# The data
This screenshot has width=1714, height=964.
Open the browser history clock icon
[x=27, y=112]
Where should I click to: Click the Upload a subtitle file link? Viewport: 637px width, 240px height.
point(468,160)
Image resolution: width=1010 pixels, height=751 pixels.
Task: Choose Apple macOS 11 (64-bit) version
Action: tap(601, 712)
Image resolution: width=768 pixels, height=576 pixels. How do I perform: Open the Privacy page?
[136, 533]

# Work to complete
How many lines in the entries above contain the string "pixels"? Reply with the number alone.

# Problem solution
2